Activity
Only lines containing "title" are wanted from the data below. Copy those lines.

### Study material

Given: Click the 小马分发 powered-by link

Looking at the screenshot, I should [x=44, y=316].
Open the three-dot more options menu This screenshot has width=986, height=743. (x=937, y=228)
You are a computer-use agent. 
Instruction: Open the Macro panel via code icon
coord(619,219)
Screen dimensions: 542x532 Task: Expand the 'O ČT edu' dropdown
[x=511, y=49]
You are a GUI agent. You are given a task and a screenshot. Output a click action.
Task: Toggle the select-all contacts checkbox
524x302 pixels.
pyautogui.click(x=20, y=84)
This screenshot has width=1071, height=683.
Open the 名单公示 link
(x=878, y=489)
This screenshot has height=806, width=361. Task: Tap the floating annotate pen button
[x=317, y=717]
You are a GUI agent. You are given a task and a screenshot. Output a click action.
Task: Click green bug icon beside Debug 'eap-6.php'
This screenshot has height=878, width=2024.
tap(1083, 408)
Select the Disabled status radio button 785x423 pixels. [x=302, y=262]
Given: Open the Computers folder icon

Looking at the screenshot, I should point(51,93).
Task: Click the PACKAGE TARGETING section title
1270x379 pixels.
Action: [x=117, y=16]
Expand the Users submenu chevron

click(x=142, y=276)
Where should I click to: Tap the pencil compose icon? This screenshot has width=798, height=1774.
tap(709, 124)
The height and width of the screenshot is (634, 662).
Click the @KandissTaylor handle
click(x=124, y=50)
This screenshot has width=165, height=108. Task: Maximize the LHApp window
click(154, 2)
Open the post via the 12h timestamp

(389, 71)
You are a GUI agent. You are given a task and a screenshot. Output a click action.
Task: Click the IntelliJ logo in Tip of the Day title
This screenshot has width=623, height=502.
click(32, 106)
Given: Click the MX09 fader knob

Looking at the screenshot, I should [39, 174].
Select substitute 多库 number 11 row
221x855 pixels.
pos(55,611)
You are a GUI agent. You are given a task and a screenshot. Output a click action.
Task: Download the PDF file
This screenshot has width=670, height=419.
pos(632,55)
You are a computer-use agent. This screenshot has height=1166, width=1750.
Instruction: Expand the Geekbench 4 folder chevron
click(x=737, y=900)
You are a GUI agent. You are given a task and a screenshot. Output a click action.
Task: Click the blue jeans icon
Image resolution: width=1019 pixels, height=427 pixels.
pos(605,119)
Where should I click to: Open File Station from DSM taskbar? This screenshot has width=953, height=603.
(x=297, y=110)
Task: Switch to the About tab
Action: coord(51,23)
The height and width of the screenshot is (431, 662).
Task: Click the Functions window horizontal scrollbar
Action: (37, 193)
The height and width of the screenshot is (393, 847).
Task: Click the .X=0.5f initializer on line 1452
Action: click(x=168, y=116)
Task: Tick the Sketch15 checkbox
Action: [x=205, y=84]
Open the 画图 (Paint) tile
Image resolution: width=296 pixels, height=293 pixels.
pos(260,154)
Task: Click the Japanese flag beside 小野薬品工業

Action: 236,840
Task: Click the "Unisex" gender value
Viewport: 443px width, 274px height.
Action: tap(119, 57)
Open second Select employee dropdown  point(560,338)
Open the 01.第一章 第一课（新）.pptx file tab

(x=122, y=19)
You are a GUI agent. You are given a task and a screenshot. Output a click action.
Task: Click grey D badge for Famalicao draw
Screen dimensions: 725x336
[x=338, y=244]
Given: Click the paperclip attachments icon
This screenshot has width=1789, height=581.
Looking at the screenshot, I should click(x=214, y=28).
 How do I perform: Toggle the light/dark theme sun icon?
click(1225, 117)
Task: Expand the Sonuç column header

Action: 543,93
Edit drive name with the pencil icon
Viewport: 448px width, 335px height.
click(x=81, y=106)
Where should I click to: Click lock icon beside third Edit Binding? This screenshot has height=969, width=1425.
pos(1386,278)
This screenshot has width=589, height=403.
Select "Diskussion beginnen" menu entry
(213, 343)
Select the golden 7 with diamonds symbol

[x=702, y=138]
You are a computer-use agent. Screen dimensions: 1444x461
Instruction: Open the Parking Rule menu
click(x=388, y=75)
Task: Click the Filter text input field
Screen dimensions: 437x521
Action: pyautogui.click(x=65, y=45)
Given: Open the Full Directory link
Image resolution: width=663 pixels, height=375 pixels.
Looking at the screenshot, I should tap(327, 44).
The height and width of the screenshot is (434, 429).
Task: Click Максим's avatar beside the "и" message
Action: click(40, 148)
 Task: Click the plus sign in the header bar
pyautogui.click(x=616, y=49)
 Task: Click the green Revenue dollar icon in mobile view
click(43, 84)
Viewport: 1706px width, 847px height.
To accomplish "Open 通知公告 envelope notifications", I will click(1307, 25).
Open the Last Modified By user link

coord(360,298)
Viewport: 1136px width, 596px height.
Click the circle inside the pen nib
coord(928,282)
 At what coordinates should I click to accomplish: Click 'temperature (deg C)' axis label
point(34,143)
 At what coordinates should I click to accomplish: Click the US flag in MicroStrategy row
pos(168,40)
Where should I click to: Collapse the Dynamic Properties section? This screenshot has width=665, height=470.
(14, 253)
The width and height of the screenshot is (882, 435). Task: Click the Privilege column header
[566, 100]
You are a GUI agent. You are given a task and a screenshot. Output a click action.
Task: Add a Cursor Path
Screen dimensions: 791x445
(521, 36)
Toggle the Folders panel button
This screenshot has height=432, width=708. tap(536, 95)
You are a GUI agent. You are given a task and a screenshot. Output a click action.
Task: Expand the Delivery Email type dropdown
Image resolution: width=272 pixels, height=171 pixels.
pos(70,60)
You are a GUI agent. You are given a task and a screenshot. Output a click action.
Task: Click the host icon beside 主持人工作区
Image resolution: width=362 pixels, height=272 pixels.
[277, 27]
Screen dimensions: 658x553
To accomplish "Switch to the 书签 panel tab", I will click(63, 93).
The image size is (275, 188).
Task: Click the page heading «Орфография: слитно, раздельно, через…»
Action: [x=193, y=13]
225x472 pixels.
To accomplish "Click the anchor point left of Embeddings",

######

Your response
Task: Click the PACKAGE TARGETING section title
Task: Click the IntelliJ logo in Tip of the Day title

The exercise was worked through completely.